So that’s the kind of momentum and the expectation we have set go-forward in the business. Again, we’re going to offer you guys the opportunity to come take a look at the assortment.
And then on the wholesale front, we can’t get into the details but I would tell you I feel really good about the fact that I think at Camuto we were able to eliminate a lot of distractions. I think as we had shared, they were in some challenging situations with the factories as well as with our vendor partners or retail partners.
And I think by us being able to come in and eliminate some of that noise, meaning we could pay people on time and we’ve been able to win back some open to buy which is a very healthy thing for us. So again, just to reinforce what I said with the first question, we feel really good about where our business is positioned..

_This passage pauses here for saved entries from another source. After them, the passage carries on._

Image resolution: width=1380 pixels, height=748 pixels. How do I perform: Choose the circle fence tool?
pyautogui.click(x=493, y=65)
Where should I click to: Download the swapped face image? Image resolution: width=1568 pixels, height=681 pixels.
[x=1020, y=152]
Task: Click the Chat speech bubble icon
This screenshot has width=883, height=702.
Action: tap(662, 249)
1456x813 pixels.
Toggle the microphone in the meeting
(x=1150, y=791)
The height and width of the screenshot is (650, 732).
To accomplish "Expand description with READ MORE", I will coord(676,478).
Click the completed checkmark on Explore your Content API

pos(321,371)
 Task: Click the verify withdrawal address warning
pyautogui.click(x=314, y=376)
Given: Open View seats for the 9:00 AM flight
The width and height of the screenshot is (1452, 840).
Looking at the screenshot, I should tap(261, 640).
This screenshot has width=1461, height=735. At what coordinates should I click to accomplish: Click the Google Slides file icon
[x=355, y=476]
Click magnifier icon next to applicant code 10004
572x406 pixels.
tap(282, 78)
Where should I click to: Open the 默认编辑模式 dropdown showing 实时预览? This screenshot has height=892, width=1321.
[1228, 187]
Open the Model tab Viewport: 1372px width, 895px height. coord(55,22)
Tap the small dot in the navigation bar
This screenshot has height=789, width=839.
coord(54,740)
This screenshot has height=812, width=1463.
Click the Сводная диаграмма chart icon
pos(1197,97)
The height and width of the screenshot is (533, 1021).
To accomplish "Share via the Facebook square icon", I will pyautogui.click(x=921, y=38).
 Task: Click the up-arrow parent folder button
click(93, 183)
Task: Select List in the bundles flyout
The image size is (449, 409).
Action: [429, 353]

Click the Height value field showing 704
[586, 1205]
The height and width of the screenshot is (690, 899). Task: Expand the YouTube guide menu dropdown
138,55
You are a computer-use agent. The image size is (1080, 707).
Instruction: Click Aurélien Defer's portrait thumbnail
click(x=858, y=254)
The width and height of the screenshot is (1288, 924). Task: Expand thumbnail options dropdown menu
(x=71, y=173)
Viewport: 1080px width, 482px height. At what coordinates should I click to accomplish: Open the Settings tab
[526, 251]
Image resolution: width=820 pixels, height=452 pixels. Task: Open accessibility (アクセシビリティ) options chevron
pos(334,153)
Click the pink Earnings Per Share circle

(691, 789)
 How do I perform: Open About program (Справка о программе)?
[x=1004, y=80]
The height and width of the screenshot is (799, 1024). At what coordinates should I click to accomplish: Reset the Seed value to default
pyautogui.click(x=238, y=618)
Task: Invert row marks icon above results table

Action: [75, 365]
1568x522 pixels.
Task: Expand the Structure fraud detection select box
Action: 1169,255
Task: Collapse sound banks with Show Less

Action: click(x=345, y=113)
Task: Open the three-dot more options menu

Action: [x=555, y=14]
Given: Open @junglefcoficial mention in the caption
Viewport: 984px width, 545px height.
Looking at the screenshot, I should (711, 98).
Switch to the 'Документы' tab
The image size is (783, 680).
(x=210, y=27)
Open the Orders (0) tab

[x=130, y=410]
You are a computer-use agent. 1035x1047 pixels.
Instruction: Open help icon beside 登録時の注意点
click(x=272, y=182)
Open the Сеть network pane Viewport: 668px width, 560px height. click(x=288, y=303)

And the only thing I would add, Rick, specifically to your question is starting in 2020, the vast majority will be produced by Camuto.
There will still be a few brands where we’re using a third party but our big, big core private brand, that is what Roger was talking about earlier as far as the review that we’re looking at and we’re going to bring you in to see and that is what hits the floor for spring of 2020..
That’s right..
Great. And nice to see the momentum in Canada.
How confident are you about the sustainability of positive trends? I’m curious how much of it has to do with drivers specific to 2Q versus those that you expect to have a longer tail?.
It’s a great question, Rick. I’m really proud of Mary and the team, so we’ll talk about a two-year comp there. We’re in a 15% two-year comp in Canada and frankly we as Designer Brands have been engaged in that now really for close to two years. So I think what the team has done there is amazing.
The key callouts, the core competencies that we have had at DSW for 25 years taking those inventory disciplines and implementing those up in Canada, making certain that we get after the digital experience in a meaningful way. So within the quarter we put dsw.ca on the same platform we operate here in the United States.
And as Jared had mentioned on the script, we had an 84% comp in the quarter. We’ve also implemented our rewards program for DSW up in the market which we added a significant number of reward sign ups up in Canada. So I think all of the things that we had learned here in the U.S. we are taking those up to Canada and applying them.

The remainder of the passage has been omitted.